Guideline change affects chlamydia screening rate
The revised recommendation on cervical cancer screening issued by the American College of Obstetricians and Gynecologists in 2009 not only resulted in a dramatic decrease in the rate of Pap testing among women aged 15 to 21 years, but it was also followed by an even greater drop in chlamydia screening within this population at high risk for the sexually transmitted infection, reported researchers from the University of Michigan.
The study, recently published in the Annals of Family Medicine, analyzed data from patient visits at the university’s family medicine ambulatory clinics over 14-month periods before and after release of the 2009 guideline that recommended cervical cancer screening be initiated at age 21 instead of according to age of sexual initiation.
After excluding visits where Pap testing and chlamydia testing were likely done for diagnosis rather than screening, the investigators found that the total number of visits by women aged 15 to 21 years as well as the mean number of visits per patient was similar comparing the time periods January 1, 2008 to February 28, 2009 and January 1, 2011 to February 28, 2012. However, the proportion of patients having Pap testing decreased from 24.2% before the guideline change to 3.9% after, and the chlamydia screening rate fell from 30.9% to 2.0%. Results of an adjusted analysis showed that the odds of having a chlamydia screen at a clinic visit were 14-fold higher during the period before versus after the guideline change.

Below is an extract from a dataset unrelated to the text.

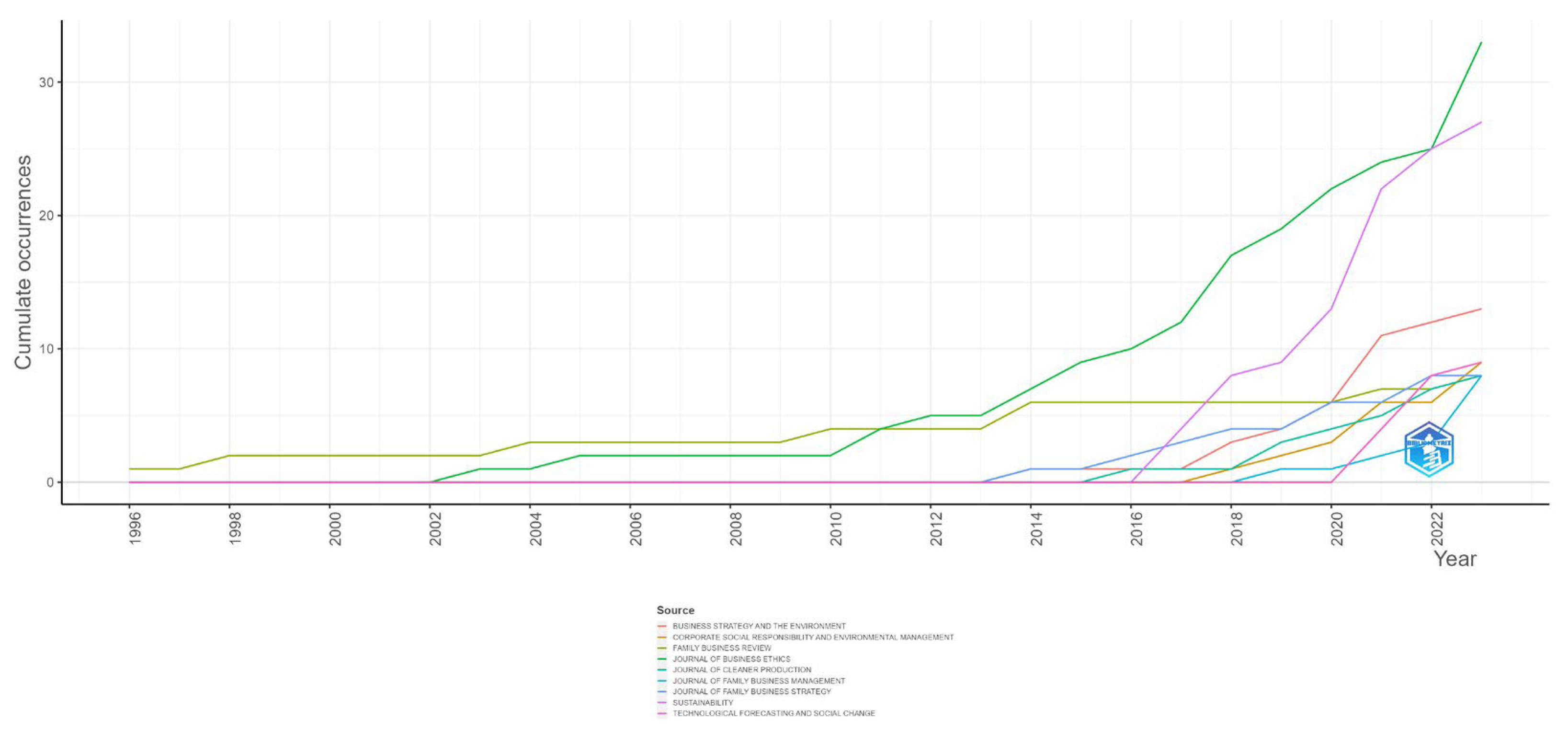
Task: Click the Source legend title
Action: (675, 610)
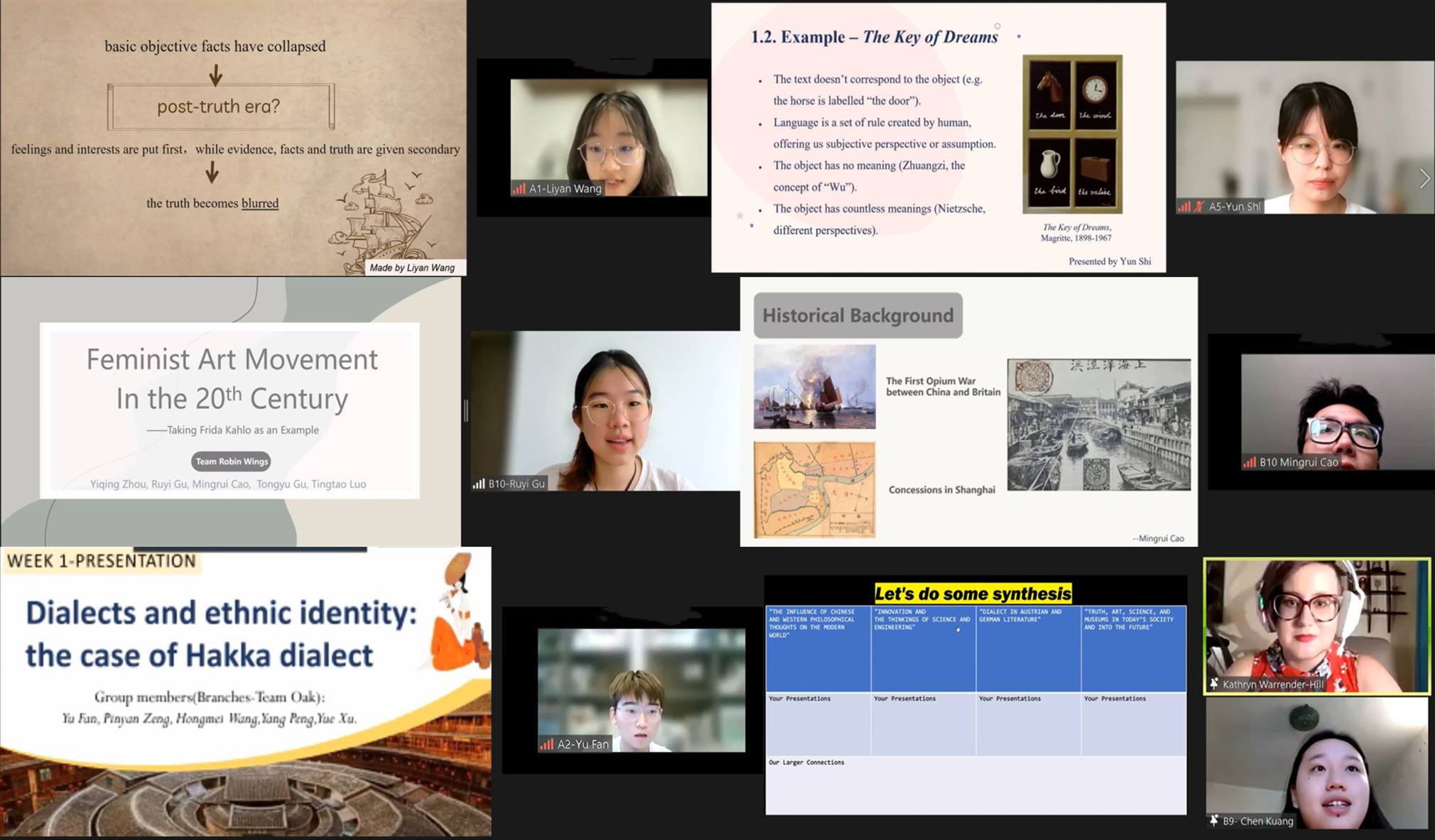Click the signal bars icon for B10-Ruyi Gu
Image resolution: width=1435 pixels, height=840 pixels.
(x=479, y=484)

Allison Ursu, MD, lead author of the published paper, notes that a study analyzing data from ob/gyn clinics might yield different findings considering the difference in clinical framework of the visits—patients presenting for gynecological care are more likely to have a pelvic exam or present for a sexual health-related reason. Nevertheless, the data should prompt ob/gyn practitioners to consider whether they are doing fewer Pap tests and pelvic exams in patients aged 21 years and younger and if as an unintended consequence of that, they might be missing opportunities to do chlamydia screening.